Arsakha POV
Untuk Adeera,
Aku tidak akan berbicara banyak.
Khususnya tentang kita.
Karena "kita" itu tidak ada.
Kita, yang selama ini aku impikan.
Kita, yang selama ini aku nantikan.
Kita, yang ternyata hanya angan.
Yang ada hanya "kita".
Kau, aku, dan .... dia.
Dari, Arsakha.
***
Gue menatap langit-langit kamar gue. Gue membiarkan pikiran gue lepas ntah kemana.
Apa gue salah?
Kata-kata tersebut selalu terulang diotak gue. Otak gue menampilkan beberapa adegan gue bersama Adeera yang telah lalu.
Kenapa harus Adeera?
Kenapa harus Bagas?
Gue menggoyangkan kepala beberapa kali mencoba mengusir semua adegan dan kata-kata yang terus bermunculan.
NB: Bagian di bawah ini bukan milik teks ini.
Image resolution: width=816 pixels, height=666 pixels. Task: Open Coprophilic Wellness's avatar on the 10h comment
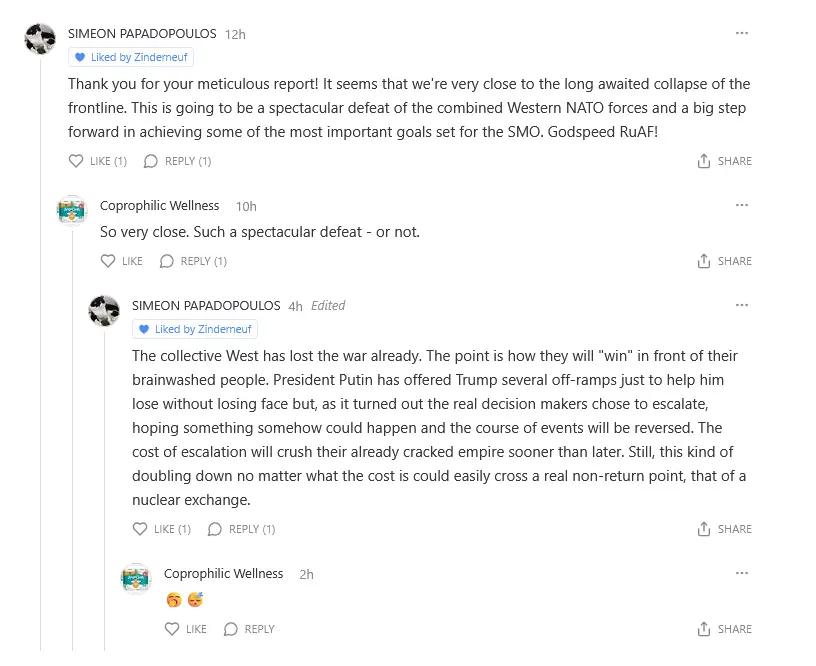click(x=72, y=211)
Gue merasa udah jadi penghianat, karena tanpa gue sadari gue mencoba merebut Dee dengan pelan.
Gue harus berhenti.
Berhenti mencintai seseorang yang enggak bakal ngasih hati nya ke gue.
Berhenti berusaha untuk mengubah pandangannya kalau gue lebih baik dari dia.
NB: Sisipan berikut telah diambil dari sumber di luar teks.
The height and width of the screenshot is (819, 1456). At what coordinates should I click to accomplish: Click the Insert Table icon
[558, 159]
Berhenti untuk menyakiti diri sendiri dengan berpura-pura menjadi orang yang bodoh.
She's not the only one, Sak.
Gue mengulang kata-kata tersebut didalam hati mencoba menyakini dan mengamalkan dikemudian hari.
But, this heart doesn't want to let her go.
***
Hari minggu adalah hari terbaik kedua setelah hari sabtu. Gue suka hari sabtu karena besoknya hari minggu, bukan karena malamnya itu malam minggu dan gue suka hari minggu itu karena gue bisa bangun siang pagi nya. Surga dunia sekali.
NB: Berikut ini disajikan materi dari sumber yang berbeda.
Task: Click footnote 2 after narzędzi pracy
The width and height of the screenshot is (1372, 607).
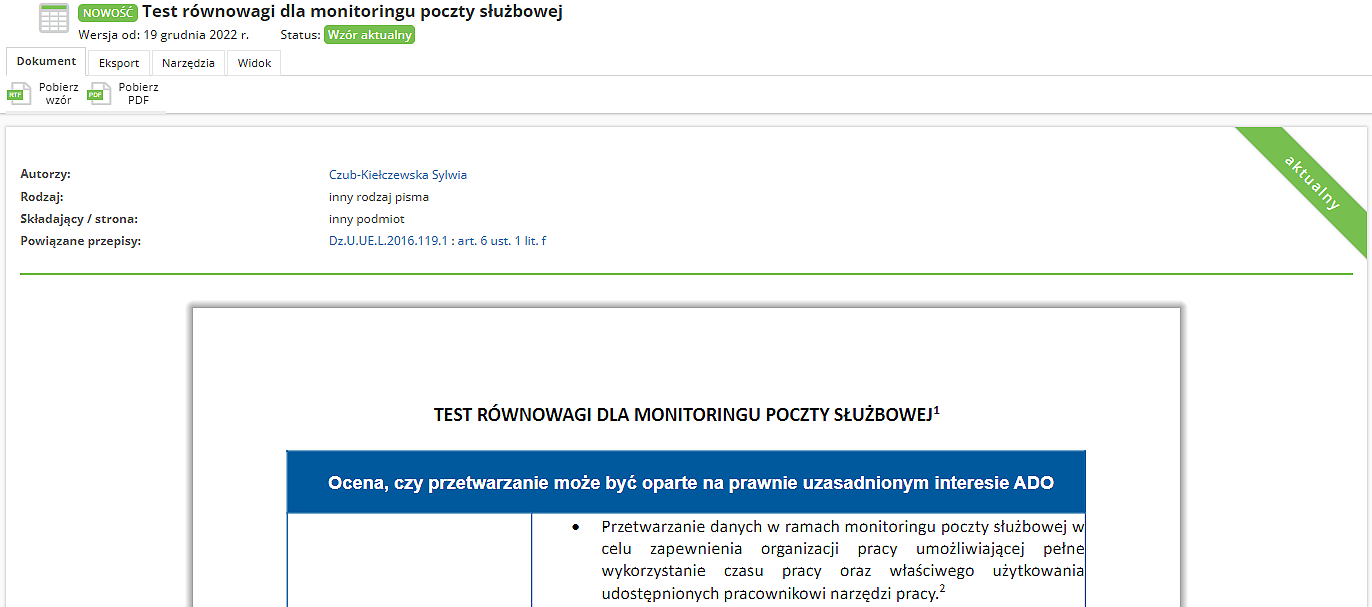Action: [942, 590]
Seperti yang sudah diprediksi, gue bangun siang. Walau gak siang-siang amat, yang penting lebih siang daripada hari sekolah, kan?
Gue ada janji sama Mentari buat ngajarin dia gitar. Gue udah setuju jadi guru les gitarnya, gue gak mematok harga karena emang dasarnya gue bukan guru les, tapi Mentari maksa paling enggak dia traktir gue makan.
Setelah melakukan ritual wajib, yaitu mandi gue segera meluncur ke rumah Mentari. Di rumah gak ada orang, Nyokap,Bokap, plus Tata pergi ke arisan keluarga, jadi gue cuman pamit sama Bi'Inem yang tadi lagi sibuk nontonin gosip pagi.
Gue mengeluarkan motor yang udah kinclong akibat gue cuci kemarin. Segera gue menghidupkan motor dan melesat pergi menjauhi rumah yang dari kecil udah jadi tempat berteduh gue. Hanya butuh kurang lebih 15 menit untuk sampai kerumah Mentari, gue memarkirkan motor gue dengan rapi dan berjalan menuju pintunya, gue mengarahkan tangan kanan gue untuk memencet bel, sedangkan tangan kiri gue sibuk mengetik pesan untuk Mentari buat menginfokan kalau gue udah di depan rumah. Tak lama gue bisa mendengar suara pintu yang dibuka, dengan cepat gue menoleh dan menemui Mentari yang sedang tersenyum girang.
KAMU SEDANG MEMBACA
Surat Untuk Adeera
Teen FictionArsakha Gibran Alfahrizzi, cowok yang jatuh cinta sama pacar sahabatnya sendiri. Gak ada yang tau kalau dia menyimpan rasa kepada Adeera sama seperti gak ada yang tau kalau dia suka menulis surat khususnya ke Adeera. Baginya, Adeera adalah duniany...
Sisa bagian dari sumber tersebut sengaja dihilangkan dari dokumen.